Here my RL implementation of the problem:

import torch
from collections import defaultdict
gamma = .1
alpha = 0.1
epsilon = 0.1
n_episode = 2000
overdraft_limit = 1000

length_episode = [0] * n_episode
total_reward_episode = [0] * n_episode

episode_states = [[700,100,200,290,500] , [400,100,200,300,500] , [212, 500,100,100,200,500]]

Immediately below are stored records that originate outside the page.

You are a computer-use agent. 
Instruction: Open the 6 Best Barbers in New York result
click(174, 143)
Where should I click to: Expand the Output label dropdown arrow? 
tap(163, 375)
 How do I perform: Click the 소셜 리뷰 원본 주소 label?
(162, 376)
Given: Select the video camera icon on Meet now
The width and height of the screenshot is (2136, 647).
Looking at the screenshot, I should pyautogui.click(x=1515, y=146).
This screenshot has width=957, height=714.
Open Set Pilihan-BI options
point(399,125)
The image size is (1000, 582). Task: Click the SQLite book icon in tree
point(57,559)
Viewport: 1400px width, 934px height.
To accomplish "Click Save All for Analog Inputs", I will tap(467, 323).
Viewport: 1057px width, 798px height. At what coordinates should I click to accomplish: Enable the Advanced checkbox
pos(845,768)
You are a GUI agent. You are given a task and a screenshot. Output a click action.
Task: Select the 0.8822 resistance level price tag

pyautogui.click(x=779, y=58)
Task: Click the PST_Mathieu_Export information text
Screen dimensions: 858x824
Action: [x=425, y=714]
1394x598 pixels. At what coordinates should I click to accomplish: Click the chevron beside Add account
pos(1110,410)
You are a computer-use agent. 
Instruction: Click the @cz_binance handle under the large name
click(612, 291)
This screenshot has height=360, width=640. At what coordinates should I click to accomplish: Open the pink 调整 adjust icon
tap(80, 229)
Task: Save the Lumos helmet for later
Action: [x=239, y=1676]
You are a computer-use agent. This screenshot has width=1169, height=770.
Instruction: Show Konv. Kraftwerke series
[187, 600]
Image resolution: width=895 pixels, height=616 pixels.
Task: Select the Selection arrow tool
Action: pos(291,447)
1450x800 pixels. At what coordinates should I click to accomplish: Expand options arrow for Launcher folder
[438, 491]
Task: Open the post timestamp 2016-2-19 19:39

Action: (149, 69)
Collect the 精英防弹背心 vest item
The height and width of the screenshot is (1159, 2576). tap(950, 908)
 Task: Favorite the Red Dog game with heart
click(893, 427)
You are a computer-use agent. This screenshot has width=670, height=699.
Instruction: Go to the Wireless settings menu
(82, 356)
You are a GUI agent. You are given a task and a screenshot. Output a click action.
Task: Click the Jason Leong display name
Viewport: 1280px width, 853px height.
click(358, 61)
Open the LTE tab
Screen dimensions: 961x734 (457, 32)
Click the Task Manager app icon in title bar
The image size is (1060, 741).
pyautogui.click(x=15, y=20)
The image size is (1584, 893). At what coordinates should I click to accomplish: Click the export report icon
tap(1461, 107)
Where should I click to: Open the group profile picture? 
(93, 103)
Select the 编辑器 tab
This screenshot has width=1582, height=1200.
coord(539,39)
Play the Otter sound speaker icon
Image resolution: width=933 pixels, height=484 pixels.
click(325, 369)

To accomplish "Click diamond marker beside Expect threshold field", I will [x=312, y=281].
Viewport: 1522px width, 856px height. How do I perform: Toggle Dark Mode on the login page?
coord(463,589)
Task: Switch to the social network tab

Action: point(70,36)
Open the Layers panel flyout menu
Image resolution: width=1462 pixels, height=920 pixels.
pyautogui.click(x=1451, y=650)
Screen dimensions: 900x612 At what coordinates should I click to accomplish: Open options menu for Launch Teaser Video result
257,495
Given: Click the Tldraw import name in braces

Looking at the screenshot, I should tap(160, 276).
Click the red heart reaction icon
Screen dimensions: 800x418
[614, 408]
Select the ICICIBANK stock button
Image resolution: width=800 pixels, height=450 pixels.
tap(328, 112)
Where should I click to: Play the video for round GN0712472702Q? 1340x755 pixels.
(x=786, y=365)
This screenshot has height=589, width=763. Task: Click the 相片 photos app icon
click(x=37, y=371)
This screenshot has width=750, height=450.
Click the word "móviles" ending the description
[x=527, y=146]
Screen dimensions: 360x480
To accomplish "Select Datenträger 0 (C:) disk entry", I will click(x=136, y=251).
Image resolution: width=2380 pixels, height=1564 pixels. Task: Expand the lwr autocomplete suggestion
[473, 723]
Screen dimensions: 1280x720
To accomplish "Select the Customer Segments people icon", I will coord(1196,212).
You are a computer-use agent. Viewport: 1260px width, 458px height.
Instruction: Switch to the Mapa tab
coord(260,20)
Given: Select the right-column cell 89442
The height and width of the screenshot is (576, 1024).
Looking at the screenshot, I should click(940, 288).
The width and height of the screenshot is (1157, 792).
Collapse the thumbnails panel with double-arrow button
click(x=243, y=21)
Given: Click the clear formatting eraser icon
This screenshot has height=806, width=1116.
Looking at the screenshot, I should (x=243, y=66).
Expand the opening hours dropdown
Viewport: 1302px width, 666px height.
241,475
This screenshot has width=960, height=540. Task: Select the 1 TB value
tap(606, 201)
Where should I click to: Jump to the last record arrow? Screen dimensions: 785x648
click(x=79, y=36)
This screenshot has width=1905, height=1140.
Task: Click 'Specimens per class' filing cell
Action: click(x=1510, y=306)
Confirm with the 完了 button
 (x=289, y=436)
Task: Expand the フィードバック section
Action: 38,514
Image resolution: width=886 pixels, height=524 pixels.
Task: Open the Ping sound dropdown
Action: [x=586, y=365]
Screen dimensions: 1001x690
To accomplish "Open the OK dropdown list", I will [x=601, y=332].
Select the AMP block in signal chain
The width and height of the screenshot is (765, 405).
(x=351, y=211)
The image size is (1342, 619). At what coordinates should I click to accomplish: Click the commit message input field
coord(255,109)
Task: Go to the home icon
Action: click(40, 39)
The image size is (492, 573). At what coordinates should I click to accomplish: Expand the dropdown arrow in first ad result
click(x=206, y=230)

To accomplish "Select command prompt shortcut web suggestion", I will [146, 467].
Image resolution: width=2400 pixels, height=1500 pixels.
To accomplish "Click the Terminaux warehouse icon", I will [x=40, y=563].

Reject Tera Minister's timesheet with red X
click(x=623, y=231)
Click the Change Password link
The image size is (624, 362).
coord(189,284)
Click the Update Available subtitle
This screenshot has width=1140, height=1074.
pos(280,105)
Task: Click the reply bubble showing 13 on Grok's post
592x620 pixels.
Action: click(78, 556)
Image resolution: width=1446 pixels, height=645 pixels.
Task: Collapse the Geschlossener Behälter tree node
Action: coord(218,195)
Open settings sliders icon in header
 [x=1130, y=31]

def gen_epsilon_greedy_policy(n_action, epsilon):
    def policy_function(state, Q):
        probs = torch.ones(n_action) * epsilon / n_action
        best_action = torch.argmax(Q[state]).item()
        probs[best_action] += 1.0 - epsilon
        action = torch.multinomial(probs, 1).item()
        return action
    return policy_function

def is_overdrawn(currentTotal):
    return currentTotal >= overdraft_limit

# Actions are overdrawn or not, 0 - means it is not overdrawn, 1 - means that it will be overdrawn
def get_reward(action, currentTotal):
    if action == 0 and is_overdrawn(currentTotal):
        return -1
    elif action == 0 and not is_overdrawn(currentTotal):
        return 1
    if action == 1 and is_overdrawn(currentTotal):
        return 1
    elif action == 1 and not is_overdrawn(currentTotal):
        return -1
    else :
        raise Exception("Action not found") 

def q_learning(gamma, n_episode, alpha,n_action):
    """
    Obtain the optimal policy with off-policy Q-learning method
    @param gamma: discount factor
    @param n_episode: number of episodes
    @return: the optimal Q-function, and the optimal policy
    """
    Q = defaultdict(lambda: torch.zeros(n_action))
    for ee in episode_states : 
        for episode in range(n_episode):
            state = ee[0]
            index = 0
            currentTotal = 0
            while index < len(ee)-1 :
                currentTotal = currentTotal + state
                next_state = ee[index+1] 
                action = epsilon_greedy_policy(state, Q)
#                 print(action)
                reward = get_reward(action, currentTotal)
                td_delta = reward + gamma * torch.max(Q[next_state]) - Q[state][action]
                Q[state][action] += alpha * td_delta

                state = next_state
                index = index + 1

                length_episode[episode] += 1
                total_reward_episode[episode] += reward
                
    policy = {}
    for state, actions in Q.items():
        policy[state] = torch.argmax(actions).item()
    return Q, policy

epsilon_greedy_policy = gen_epsilon_greedy_policy(2, epsilon)

optimal_Q, optimal_policy = q_learning(gamma, n_episode, alpha, 2)

print('The optimal policy:n', optimal_policy)
print('The optimal Q:n', optimal_Q)

This code prints:

The optimal policy:
 {700: 0, 100: 0, 200: 1, 290: 1, 500: 0, 400: 0, 300: 1, 212: 0}
The optimal Q:
 defaultdict(<function q_learning.<locals>.<lambda> at 0x7f9371b0a3b0>, {700: tensor([ 1.1110, -0.8890]), 100: tensor([ 1.1111, -0.8889]), 200: tensor([-0.8889,  1.1111]), 290: tensor([-0.9998,  1.0000]), 500: tensor([ 1.1111, -0.8889]), 400: tensor([ 1.1110, -0.8890]), 300: tensor([-1.0000,  1.0000]), 212: tensor([ 1.1111, -0.8888])})

The optimal policy is to inform us if 700 is added to the balance, then the customer will not overdraw (0). If 200 is added to the balance, then the customer will overdraw(1). What avenues can I explore to improve upon this method as this is quite basic, but I’m unsure as to what approach I should take in order to improve the solution.

For example, this solution just looks at the most recent additions to the balance to determine if the customer is overdrawn. Is this a case of adding new features to the training data?

I’m just requesting a critique on this solution so I can improve it. How can I improve the representation of the state?